I am looking for a formula that would give the maximum Doppler observed by a stationary GPS receiver at the surface of Earth.
The Doppler is related to the relative speed. The maximum relative speed due to the satellite motion happens when a satellite is at the horizon and is equal to: $$v_{rel,max}=\frac{R_E}{R_E+h} \sqrt{\frac{μ}{R_E+h}},$$ with $R_E$ the Earth radius (6371 km), $h$ the satellite altitude (20200 km for GPS), and $\mu$ the Earth standard gravitational parameter ($3.986004418 × 10^{14} \text{ m}^3\text{/s}^2$). This gives approximately 928.677 m/s, which gives a Doppler of $f_{D,max}=v_{rel,max} / c \times f= 928.677 / 299792458 \times 1.57542 \text{ GHz} = 4880$ Hz.

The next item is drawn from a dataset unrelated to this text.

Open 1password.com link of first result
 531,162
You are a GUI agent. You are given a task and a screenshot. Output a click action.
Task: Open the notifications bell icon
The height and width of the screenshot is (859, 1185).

On the user side, at the equator we are moving at 465.1 m/s due to the Earth rotation. If this speed is taken into account entirely (i.e. the user moving direction is directly toward a satellite or directly away from a satellite), I add or subtract this to the relative satellite speed to get the complete relative speed between a user and a satellite, which gives: 1393.777 m/s (<=> 7324 Hz) respectively 463.577 m/s (<=> 2436 Hz).
Now, the actual maximum GPS Doppler for a stationary user on Earth is around 4.2 kHz, so quite different than the estimates above. I understand that the user cases above are extreme cases (user direction is on the line-of-sight with the satellite), which may not happen in reality (although it does not seem impossible when I imagine the geometry of the system, so I am probably misrepresenting the GPS constellation).
But then, is there a way to estimate the maximum observed Doppler?